◆ **Task instructions**: Copy every line of the records below word for word, omitting the pictures.

[Click-target data]
(begin)
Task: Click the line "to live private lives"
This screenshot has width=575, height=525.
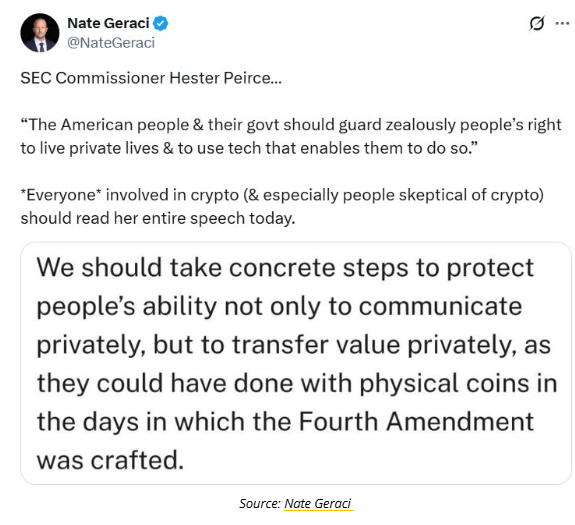Action: click(x=249, y=148)
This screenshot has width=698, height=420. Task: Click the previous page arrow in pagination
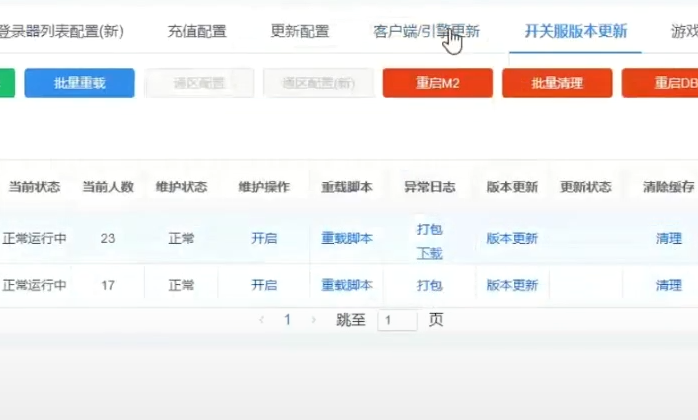[262, 320]
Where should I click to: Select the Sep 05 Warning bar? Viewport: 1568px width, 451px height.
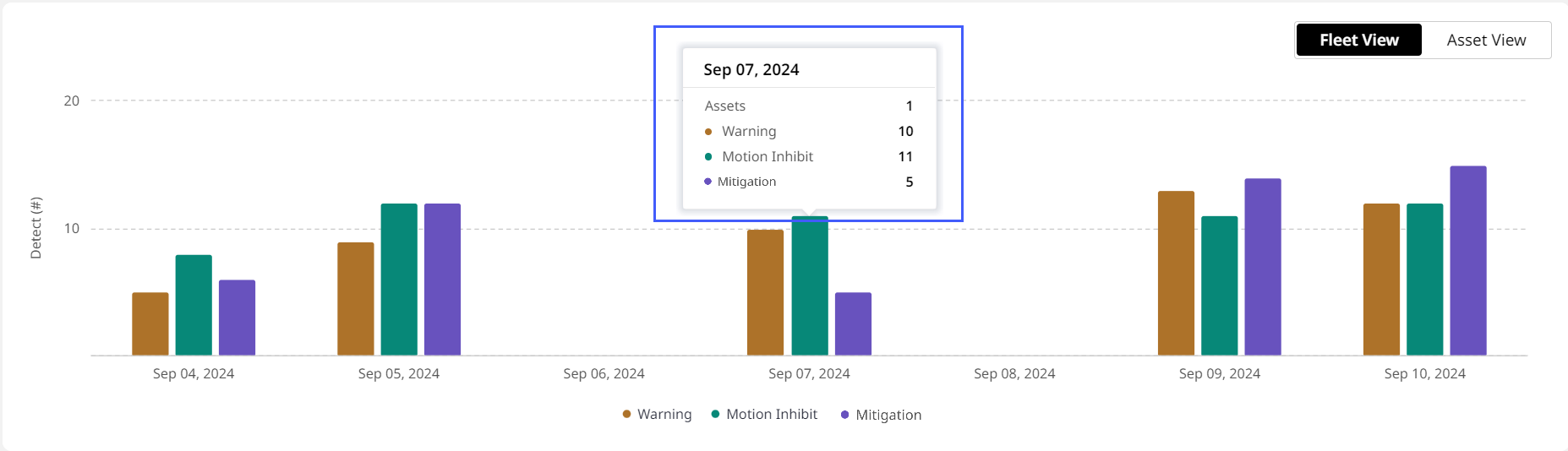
(end)
◆ **Problem solution**:
Task: Click the line "to live private lives"
This screenshot has width=575, height=525.
Action: click(x=249, y=148)
This screenshot has width=698, height=420. Task: Click the previous page arrow in pagination
[262, 320]
Where should I click to: Select the Sep 05 Warning bar? Viewport: 1568px width, 451px height.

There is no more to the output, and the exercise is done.